*Task brief*:
Repeat everything from the line containing "is (771, 1378)." down to the line containing "Action: (366, 108)", substituting "Directive" for "Instruction" and changing nothing else.

*Data entries*:

++++++++++

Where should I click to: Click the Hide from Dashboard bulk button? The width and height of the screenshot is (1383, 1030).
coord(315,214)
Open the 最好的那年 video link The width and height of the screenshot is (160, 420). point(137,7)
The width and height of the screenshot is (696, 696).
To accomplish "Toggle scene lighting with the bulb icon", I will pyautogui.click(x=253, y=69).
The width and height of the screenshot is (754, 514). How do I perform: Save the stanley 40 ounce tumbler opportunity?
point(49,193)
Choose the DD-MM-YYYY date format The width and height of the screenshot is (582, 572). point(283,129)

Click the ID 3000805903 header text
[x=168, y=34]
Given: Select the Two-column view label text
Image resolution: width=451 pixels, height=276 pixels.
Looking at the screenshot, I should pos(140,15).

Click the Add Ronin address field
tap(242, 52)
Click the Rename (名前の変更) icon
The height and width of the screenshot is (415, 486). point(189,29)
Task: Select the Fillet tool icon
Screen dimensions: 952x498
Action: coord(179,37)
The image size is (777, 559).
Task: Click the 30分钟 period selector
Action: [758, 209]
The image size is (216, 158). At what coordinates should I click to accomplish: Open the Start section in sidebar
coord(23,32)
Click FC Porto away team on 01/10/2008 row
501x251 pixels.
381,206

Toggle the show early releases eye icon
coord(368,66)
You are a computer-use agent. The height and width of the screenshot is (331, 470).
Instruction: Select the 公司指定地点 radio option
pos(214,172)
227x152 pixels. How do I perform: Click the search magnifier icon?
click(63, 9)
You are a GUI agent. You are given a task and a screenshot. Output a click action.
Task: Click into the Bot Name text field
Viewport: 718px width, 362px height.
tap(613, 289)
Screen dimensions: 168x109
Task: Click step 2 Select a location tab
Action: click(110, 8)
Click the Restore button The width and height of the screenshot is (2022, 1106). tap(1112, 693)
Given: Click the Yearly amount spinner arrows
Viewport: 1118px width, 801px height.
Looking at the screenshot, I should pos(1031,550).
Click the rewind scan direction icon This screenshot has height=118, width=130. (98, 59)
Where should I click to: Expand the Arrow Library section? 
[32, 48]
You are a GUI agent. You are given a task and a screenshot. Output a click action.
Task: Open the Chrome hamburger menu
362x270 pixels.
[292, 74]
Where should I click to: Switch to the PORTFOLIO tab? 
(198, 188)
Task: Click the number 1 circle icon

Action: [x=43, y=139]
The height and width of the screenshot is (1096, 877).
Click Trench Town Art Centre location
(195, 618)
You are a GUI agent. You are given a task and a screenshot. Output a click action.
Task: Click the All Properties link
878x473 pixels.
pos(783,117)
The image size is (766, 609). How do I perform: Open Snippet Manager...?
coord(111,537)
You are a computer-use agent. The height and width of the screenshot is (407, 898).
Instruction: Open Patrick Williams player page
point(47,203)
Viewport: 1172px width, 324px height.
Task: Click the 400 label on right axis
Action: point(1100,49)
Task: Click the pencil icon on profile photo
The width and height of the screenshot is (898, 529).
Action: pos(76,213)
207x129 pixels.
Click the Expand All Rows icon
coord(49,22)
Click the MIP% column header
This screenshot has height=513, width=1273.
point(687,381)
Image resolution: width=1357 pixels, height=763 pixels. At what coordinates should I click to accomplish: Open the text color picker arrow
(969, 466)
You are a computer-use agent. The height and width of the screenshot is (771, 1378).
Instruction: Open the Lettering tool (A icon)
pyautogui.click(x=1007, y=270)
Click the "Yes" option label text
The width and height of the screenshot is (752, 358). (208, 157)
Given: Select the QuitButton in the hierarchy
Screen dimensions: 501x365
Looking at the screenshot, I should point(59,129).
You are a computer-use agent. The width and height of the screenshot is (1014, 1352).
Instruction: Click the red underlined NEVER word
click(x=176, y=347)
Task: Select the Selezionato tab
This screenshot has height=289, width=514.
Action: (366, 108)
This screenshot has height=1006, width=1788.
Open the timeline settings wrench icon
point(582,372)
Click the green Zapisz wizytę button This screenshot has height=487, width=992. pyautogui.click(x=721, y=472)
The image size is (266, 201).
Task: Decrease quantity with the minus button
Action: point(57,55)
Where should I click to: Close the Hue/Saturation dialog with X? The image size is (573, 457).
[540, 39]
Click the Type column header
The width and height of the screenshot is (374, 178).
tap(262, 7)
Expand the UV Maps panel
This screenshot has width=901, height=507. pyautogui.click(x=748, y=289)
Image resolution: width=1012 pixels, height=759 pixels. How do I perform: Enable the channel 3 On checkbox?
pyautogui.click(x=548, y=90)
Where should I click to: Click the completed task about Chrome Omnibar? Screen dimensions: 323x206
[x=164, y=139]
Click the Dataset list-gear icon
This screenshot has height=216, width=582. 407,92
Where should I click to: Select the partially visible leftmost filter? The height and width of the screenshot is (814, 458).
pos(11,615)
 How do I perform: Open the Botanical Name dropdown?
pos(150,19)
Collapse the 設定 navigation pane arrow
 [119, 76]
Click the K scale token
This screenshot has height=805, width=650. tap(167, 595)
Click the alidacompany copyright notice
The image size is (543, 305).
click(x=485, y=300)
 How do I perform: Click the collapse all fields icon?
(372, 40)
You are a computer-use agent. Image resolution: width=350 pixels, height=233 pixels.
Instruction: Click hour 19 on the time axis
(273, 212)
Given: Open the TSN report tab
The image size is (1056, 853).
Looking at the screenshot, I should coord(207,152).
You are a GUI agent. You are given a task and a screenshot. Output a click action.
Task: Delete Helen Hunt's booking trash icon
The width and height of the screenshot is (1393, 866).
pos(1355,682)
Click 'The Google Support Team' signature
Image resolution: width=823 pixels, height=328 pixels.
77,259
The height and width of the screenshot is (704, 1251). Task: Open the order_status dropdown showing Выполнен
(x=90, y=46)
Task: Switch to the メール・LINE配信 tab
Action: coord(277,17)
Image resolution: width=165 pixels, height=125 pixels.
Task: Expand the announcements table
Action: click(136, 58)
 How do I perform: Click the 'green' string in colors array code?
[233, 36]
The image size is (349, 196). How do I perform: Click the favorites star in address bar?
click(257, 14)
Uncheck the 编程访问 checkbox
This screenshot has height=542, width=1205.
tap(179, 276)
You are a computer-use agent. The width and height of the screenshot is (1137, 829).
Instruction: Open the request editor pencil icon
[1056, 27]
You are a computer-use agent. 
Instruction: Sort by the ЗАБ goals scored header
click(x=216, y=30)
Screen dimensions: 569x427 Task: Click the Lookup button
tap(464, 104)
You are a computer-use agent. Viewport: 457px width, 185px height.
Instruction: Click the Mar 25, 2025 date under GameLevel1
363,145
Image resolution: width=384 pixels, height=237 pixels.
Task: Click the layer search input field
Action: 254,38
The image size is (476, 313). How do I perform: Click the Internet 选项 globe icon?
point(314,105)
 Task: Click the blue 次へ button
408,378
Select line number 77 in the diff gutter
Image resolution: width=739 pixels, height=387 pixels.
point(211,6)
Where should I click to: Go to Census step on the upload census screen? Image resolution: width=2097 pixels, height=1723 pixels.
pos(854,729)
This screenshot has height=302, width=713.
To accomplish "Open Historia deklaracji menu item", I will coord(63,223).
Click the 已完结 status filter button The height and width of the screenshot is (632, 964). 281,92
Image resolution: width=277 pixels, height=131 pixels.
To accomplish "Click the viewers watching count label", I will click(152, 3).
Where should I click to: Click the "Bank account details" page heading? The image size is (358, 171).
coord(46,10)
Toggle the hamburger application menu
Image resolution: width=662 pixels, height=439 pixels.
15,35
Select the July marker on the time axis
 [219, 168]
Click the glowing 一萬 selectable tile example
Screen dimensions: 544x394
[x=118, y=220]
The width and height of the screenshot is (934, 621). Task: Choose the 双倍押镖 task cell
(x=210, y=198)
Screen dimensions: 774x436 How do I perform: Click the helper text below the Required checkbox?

++++++++++

*Task output*:
You are a computer-use agent. The height and width of the screenshot is (771, 1378).
Directive: Open the Lettering tool (A icon)
pyautogui.click(x=1007, y=270)
Click the "Yes" option label text
The width and height of the screenshot is (752, 358). (208, 157)
Given: Select the QuitButton in the hierarchy
Screen dimensions: 501x365
Looking at the screenshot, I should point(59,129).
You are a computer-use agent. The width and height of the screenshot is (1014, 1352).
Directive: Click the red underlined NEVER word
click(x=176, y=347)
Task: Select the Selezionato tab
This screenshot has height=289, width=514.
Action: (366, 108)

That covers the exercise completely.